* **THE RECORDS**
******************************
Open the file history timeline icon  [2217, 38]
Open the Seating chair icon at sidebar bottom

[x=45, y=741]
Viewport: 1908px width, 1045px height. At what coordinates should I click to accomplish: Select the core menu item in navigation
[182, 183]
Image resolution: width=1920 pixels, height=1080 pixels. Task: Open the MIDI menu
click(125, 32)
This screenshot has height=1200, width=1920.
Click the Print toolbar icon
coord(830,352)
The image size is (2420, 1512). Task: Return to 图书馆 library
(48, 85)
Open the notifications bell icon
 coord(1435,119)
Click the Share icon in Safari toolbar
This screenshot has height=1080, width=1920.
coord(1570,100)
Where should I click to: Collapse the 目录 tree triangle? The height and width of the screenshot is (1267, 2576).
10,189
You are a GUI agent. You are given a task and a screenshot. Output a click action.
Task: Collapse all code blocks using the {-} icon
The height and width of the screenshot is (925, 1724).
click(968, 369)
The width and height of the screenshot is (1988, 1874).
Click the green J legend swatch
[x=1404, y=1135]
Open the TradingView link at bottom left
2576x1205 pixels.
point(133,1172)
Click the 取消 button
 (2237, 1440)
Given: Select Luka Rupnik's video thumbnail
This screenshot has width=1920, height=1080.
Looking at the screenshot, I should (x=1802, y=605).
******************************
* **PROMPT**
Reproduce only the lines from the top of the material through the one bearing "Given: Select Luka Rupnik's video thumbnail", each exactly as it stands.

* **ANSWER SECTION**
Open the file history timeline icon  [2217, 38]
Open the Seating chair icon at sidebar bottom

[x=45, y=741]
Viewport: 1908px width, 1045px height. At what coordinates should I click to accomplish: Select the core menu item in navigation
[182, 183]
Image resolution: width=1920 pixels, height=1080 pixels. Task: Open the MIDI menu
click(125, 32)
This screenshot has height=1200, width=1920.
Click the Print toolbar icon
coord(830,352)
The image size is (2420, 1512). Task: Return to 图书馆 library
(48, 85)
Open the notifications bell icon
 coord(1435,119)
Click the Share icon in Safari toolbar
This screenshot has height=1080, width=1920.
coord(1570,100)
Where should I click to: Collapse the 目录 tree triangle? The height and width of the screenshot is (1267, 2576).
10,189
You are a GUI agent. You are given a task and a screenshot. Output a click action.
Task: Collapse all code blocks using the {-} icon
The height and width of the screenshot is (925, 1724).
click(968, 369)
The width and height of the screenshot is (1988, 1874).
Click the green J legend swatch
[x=1404, y=1135]
Open the TradingView link at bottom left
2576x1205 pixels.
point(133,1172)
Click the 取消 button
 (2237, 1440)
Given: Select Luka Rupnik's video thumbnail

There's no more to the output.